#### [Task directions]
Starting at the line that contains "Image resolution: width=1512", repeat each line exactly until the records end, keeping both the first and the last.

#### [Dataset records]
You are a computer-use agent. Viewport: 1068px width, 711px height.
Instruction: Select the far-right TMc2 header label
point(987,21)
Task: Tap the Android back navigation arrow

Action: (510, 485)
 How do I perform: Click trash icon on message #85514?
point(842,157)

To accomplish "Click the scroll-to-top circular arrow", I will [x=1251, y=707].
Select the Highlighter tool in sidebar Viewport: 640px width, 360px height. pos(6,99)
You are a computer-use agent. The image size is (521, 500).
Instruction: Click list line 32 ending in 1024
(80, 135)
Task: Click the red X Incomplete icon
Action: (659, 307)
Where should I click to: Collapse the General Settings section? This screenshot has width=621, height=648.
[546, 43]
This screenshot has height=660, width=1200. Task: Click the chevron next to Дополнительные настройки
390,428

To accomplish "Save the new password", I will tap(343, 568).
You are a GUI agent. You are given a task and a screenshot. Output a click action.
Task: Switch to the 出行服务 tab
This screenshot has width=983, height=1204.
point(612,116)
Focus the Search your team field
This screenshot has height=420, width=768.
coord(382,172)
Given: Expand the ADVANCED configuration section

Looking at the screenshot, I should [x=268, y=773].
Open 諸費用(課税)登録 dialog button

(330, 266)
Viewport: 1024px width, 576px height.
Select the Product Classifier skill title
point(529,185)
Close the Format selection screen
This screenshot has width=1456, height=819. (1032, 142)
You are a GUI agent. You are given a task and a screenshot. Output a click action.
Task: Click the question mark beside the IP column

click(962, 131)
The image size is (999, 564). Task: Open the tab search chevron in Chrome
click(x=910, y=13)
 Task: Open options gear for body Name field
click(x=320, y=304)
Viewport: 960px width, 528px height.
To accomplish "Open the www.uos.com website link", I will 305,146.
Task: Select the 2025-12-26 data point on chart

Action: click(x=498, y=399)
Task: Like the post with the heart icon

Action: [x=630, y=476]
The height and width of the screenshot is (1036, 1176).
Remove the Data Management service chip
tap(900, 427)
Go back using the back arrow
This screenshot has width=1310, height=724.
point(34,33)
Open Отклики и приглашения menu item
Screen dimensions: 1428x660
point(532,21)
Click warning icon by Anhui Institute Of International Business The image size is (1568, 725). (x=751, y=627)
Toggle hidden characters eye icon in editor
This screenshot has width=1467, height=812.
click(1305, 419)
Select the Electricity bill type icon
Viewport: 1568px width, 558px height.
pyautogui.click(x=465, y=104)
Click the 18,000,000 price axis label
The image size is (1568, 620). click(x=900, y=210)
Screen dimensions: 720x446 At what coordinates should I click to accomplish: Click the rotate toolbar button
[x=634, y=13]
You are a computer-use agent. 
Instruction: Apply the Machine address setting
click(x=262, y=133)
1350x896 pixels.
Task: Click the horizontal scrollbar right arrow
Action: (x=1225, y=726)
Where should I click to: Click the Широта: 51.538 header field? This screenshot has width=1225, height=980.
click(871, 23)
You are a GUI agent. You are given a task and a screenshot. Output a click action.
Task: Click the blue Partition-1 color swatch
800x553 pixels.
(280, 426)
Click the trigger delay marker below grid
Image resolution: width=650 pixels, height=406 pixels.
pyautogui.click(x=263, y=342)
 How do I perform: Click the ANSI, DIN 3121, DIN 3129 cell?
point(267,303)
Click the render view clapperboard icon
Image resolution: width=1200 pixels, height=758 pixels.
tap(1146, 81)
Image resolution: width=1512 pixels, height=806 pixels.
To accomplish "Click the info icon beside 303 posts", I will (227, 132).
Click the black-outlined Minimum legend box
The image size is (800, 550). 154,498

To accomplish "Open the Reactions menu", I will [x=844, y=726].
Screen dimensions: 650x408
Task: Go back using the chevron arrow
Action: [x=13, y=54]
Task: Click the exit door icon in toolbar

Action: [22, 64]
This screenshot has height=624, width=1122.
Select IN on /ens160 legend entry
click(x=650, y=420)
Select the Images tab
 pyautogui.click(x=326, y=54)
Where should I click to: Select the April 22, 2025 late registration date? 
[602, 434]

#### [Task response]
Image resolution: width=1512 pixels, height=806 pixels.
To accomplish "Click the info icon beside 303 posts", I will (227, 132).
Click the black-outlined Minimum legend box
The image size is (800, 550). 154,498

To accomplish "Open the Reactions menu", I will [x=844, y=726].
Screen dimensions: 650x408
Task: Go back using the chevron arrow
Action: [x=13, y=54]
Task: Click the exit door icon in toolbar

Action: [22, 64]
This screenshot has height=624, width=1122.
Select IN on /ens160 legend entry
click(x=650, y=420)
Select the Images tab
 pyautogui.click(x=326, y=54)
Where should I click to: Select the April 22, 2025 late registration date? 
[602, 434]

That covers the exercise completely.